Exercise directions>
Write out the rows exactly as they appear, covering everything from the line containing "Given: Follow the socsi.in/f5rmu link" down to the line containing "Select the 'Vergrößern'", both included, and nothing else.

Input data>

──────────────────────────────

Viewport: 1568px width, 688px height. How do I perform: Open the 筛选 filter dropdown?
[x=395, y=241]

──────────────────────────────

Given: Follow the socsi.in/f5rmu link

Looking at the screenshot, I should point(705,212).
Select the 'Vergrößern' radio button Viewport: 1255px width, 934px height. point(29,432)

──────────────────────────────

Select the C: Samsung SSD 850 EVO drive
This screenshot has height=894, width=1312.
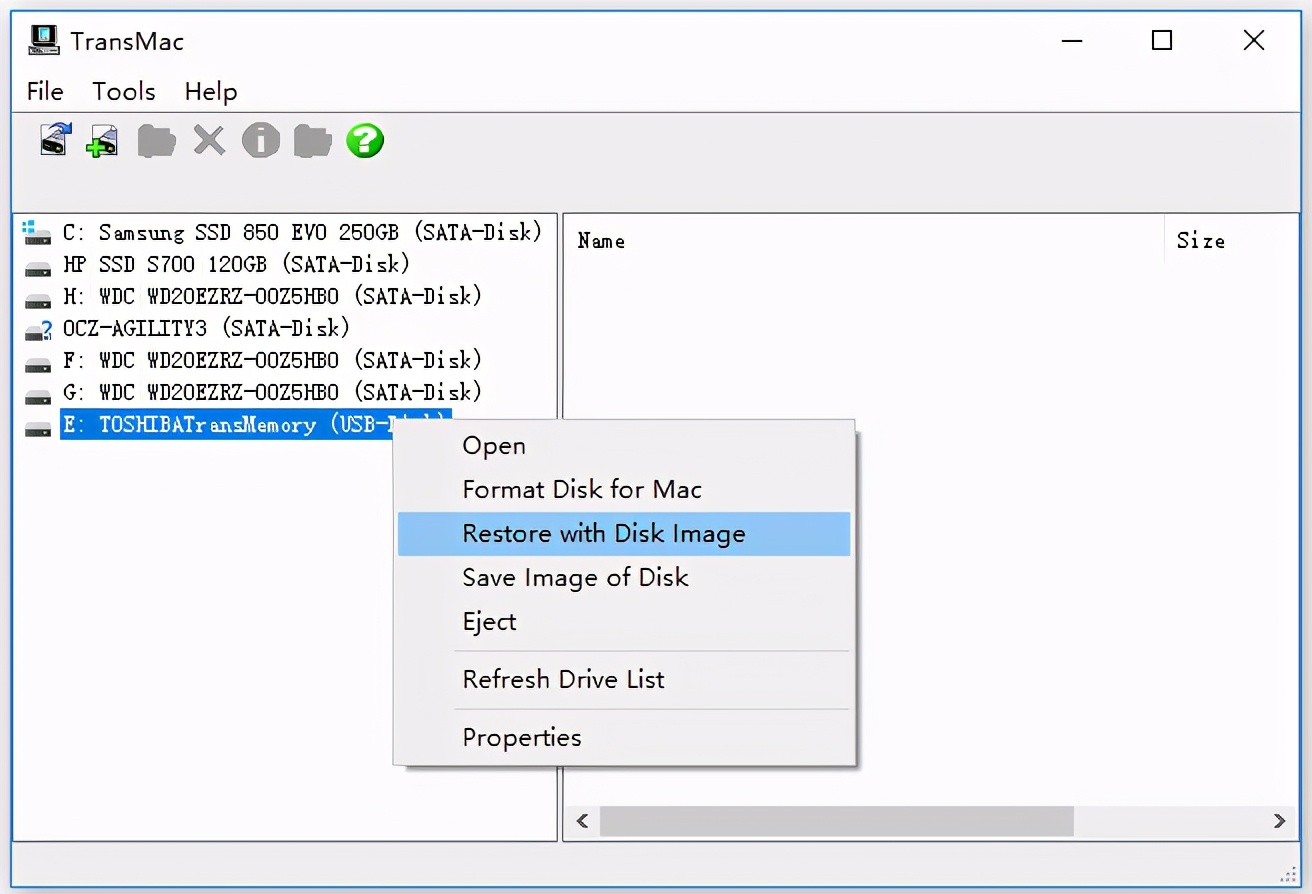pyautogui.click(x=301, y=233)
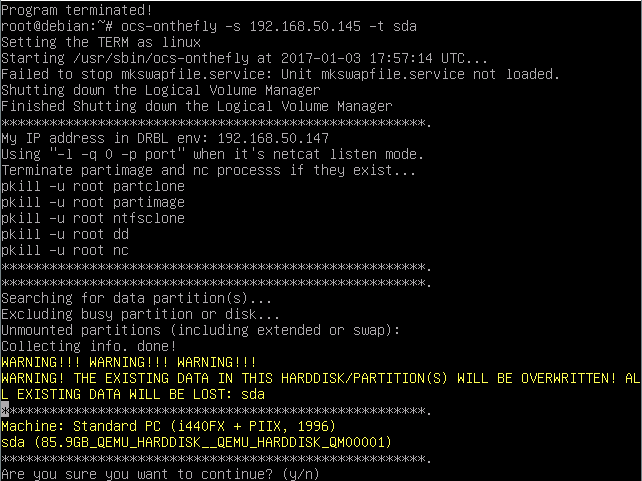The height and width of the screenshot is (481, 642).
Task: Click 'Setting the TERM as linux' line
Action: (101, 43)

──────────────────────────────

Solved problem>
Given: Follow the socsi.in/f5rmu link

Looking at the screenshot, I should point(705,212).
Select the 'Vergrößern' radio button Viewport: 1255px width, 934px height. point(29,432)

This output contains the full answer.